-- Opening Marker --

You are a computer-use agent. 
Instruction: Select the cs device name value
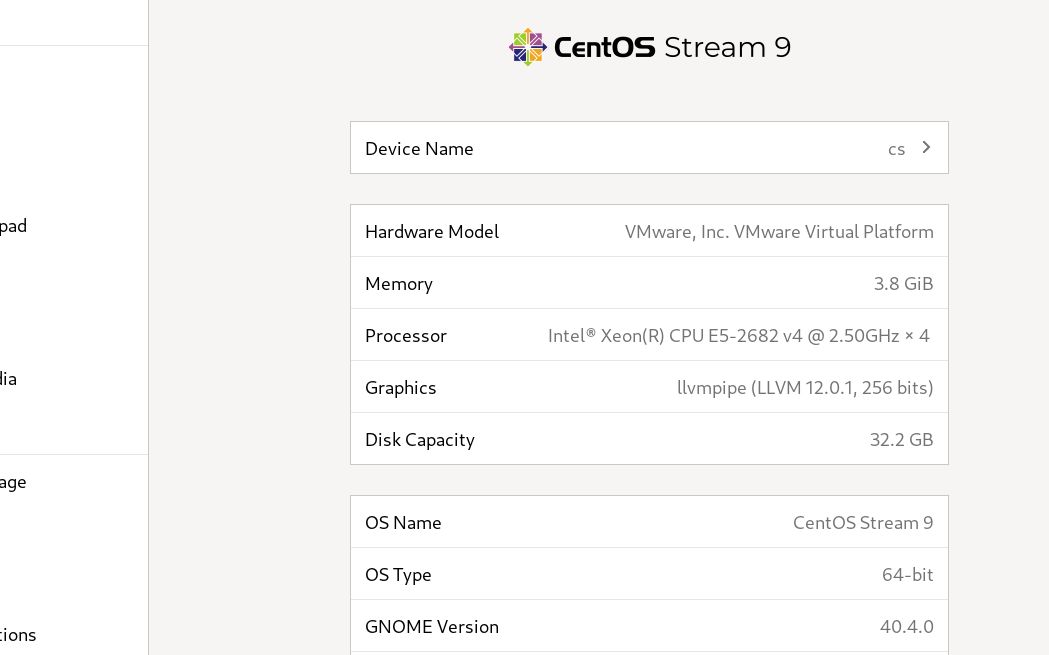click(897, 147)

-- Closing Marker --
-- Opening Marker --

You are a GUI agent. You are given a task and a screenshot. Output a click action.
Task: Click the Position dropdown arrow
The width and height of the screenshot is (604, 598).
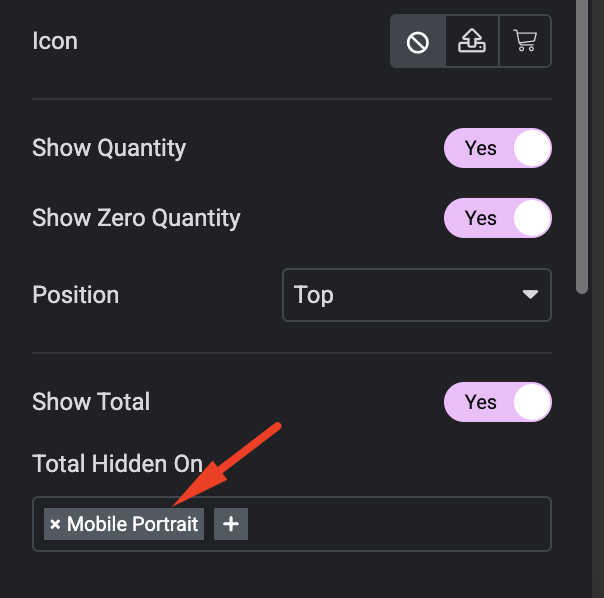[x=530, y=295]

-- Closing Marker --
-- Opening Marker --

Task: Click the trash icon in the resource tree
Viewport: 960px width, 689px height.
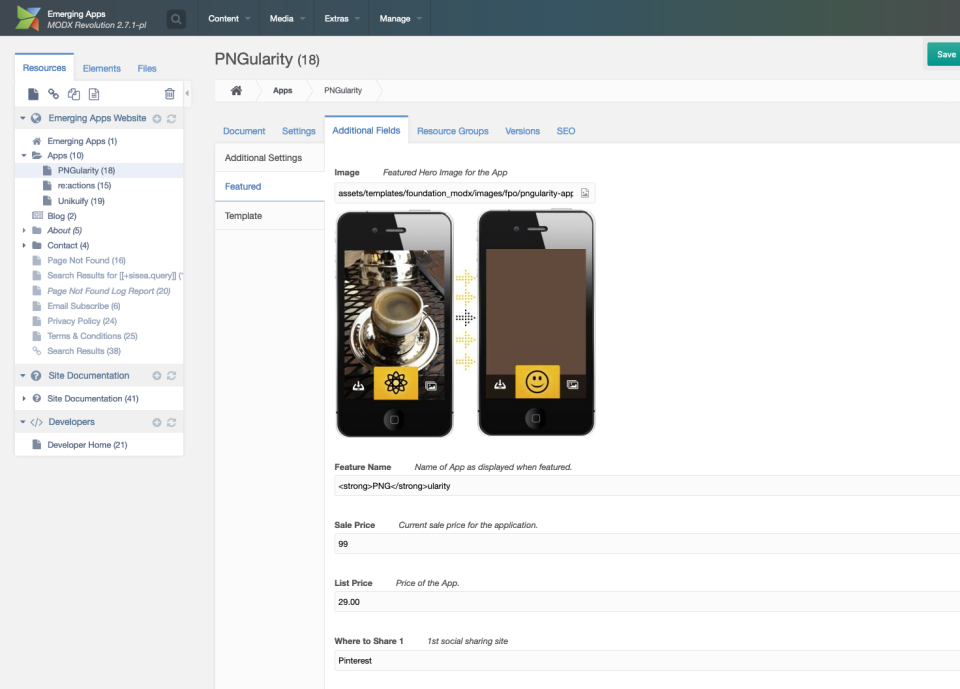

-- Closing Marker --

**Exercise aim:** Return all lines in the data that include the word "agent".

**Written solution:**
You are a computer-use agent. 
You are a GUI agent. You are given a task and a screenshot. Output a click action.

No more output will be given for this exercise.